**DOCUMENT TEXT:**
This took place as she was in the middle of filming another of her good films at the studio, 1947s Johnny O'Clock, her first foray into film noir.  He (Dick Powell) plays a gambling house operator and his ex-girlfriend and current hat check girl (Nina Foch) is murdered.  He sets out to find the killer with the girl's sister (Keyes) in tow.  It was yummy.  Keyes, in her been-around-the-block sort of way was perfect for film noir and I wish she'd done a whole host of them. Good as the film and her notices were, Cohn still told her goodbye.

Soon after meeting director-writer John Huston at a party, Keyes married him. Actually he simply told her they were going to get married.  He meant right now.  And they did.  She thought he was ugly but that molasses-tinged voice and his promises to show her life as she had never known it made her melt.  And for four years they led an exciting life.  They traveled a great deal all over the world.  Their times were filled with laughter, arguments, sex, booze, art and Huston's most fascinating friends.

**WORK TO DO:** Extend the passage about Keyes's film career and her marriage to John Huston, beginning right after its final sentence. The records have no connection to the passage about Keyes.

**LISTING:**

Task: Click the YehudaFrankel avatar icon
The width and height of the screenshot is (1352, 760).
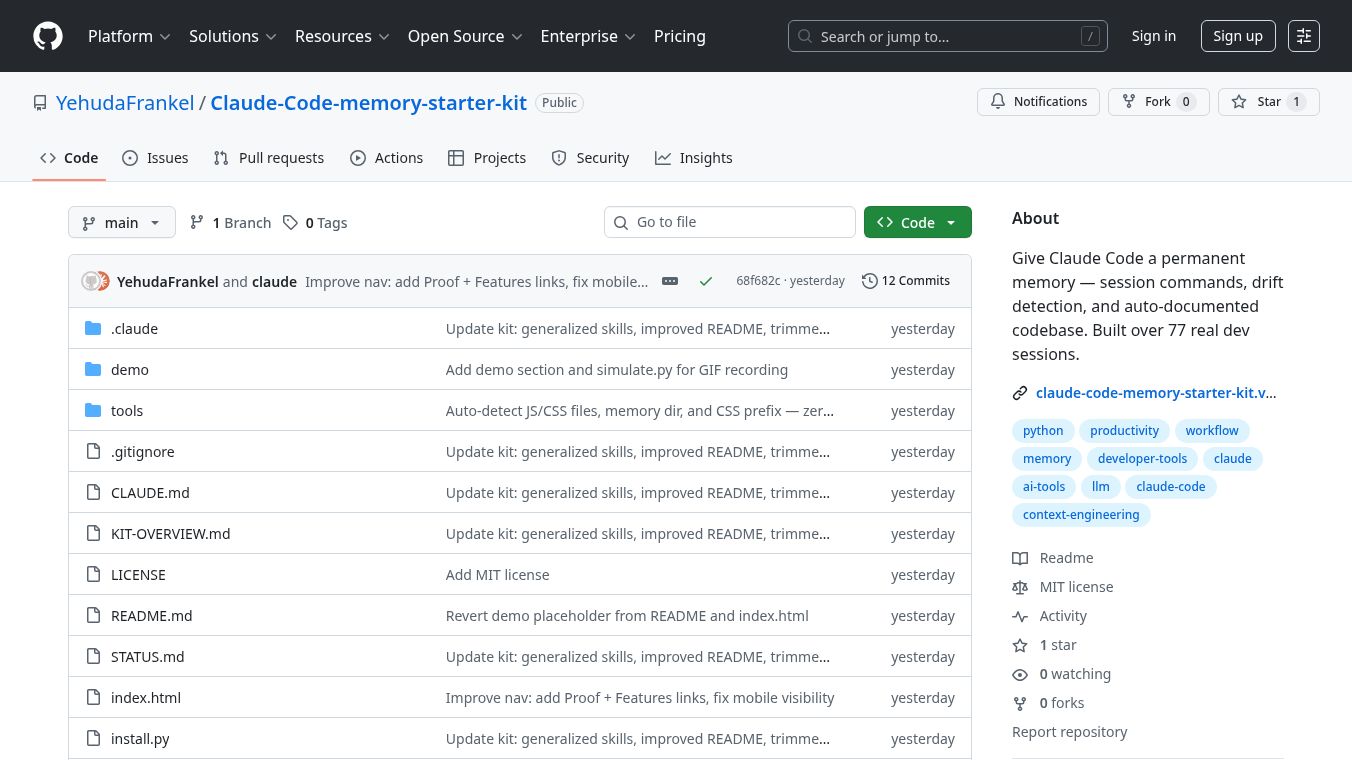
--
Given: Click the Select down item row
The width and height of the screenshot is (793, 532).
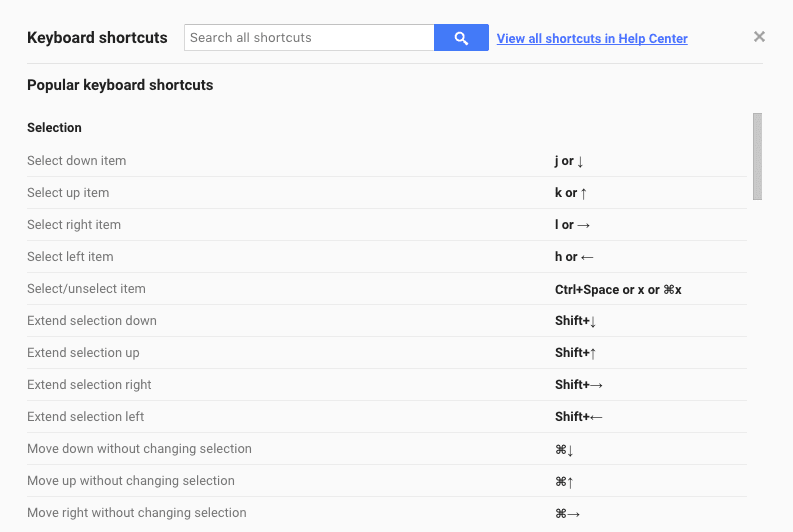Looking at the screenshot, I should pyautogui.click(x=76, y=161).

**RESPONSE BELOW:**
One day he came home with a young Mexican boy he had met on his Treasure of the Sierra Madre location and informed Keyes that they were going to adopt him... and they did. She was not pleased, reminding him that she told him she never wanted to become a mother. She might have stayed with Huston longer than she did had he not moved in his newest girlfriend. Three was too crowded for Keyes so she moved out. Huston would marry the young woman soon after his divorce was final and shortly thereafter their daughter Angelica was born. 

She was reunited with Powell in Mrs. Mike (1949) about a Boston-born wife who has quite a go of it when she joins her Canadian Mountie husband in the isolated Northwest Territories. I thought she and Powell were a fine team and this was one of her better outings and she thought so, too.  

Her favorite of her films was The Prowler (1951, a suspenseful noir concerning a cop who answers a married woman's reporting of a prowler while she is home alone.  The film goes off in a disturbing, psychological direction that I didn't see coming and I savored every minute of it.  Her real-life platonic friend, Van Heflin, was the star.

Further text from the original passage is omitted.